La angustia y desesperación por no obtener justicia ha imperado en la vida de Nora Margarita Zenteno Juárez, madre de la doctora y víctima de feminicidio, Lissette Paulina Gómez Zenteno, quien perdió la vida presuntamente a manos de su pareja sentimental el 21 de diciembre de 2019.
Resaltando el término de presunto, debido a que Nora lleva cuatro años sin ver claridad en el caso.

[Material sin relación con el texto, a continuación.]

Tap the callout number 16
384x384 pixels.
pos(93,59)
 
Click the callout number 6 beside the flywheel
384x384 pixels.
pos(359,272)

Al contrario, los claroscuros han brillado desde las instancias de derechos humanos, hasta las encargadas de la impartición de justicia.
Actuaciones negligentes, incompletas, fuera de los protocolos básicos de feminicidio, resoluciones parciales a favor de Rafael “N”, entre otras cosas, dijo, generó la liberación del feminicida.
“Vengo cargada de dolor, tristeza, impotencia y consternación por la mala actuación de funcionarios públicos, ministerios públicos y jueces que dejaron en libertad al feminicida”, señala sobre el actuar de los organismos respecto a Jesús Rafael Trujillo Silva, persona que fue ejecutada en Tijuana, el año pasado.
Agregó, en una conferencia de prensa —en un café del centro de Tuxtla Gutiérrez—, que se destruyeron las pruebas del feminicidio, pues abusando de su estado emocional le dijeron que incinerara el cuerpo de su hija.
“Acepté, siendo ello contra la normas penales que indican que ningún cuerpo de las víctimas de delitos contra la vida pueden cremarse, pues es equivalente a la destrucción de pruebas”.
La madre hizo un llamado a la sociedad civil para exigir a las autoridades competentes justicia con perspectiva de género, que permita avances sustanciales con las víctimas de feminicidio.
“Necesitamos más y más voces que se alcen en contra de la violencia de género, pues el silencio también mata, defendamos el derecho a la vida, a la dignidad, a la justicia de todas y cada una de las mujeres; quiero invitar a todas las mujeres que se sumen a la lucha, que no tengan miedo y exijan justicia”, declaró la afectada.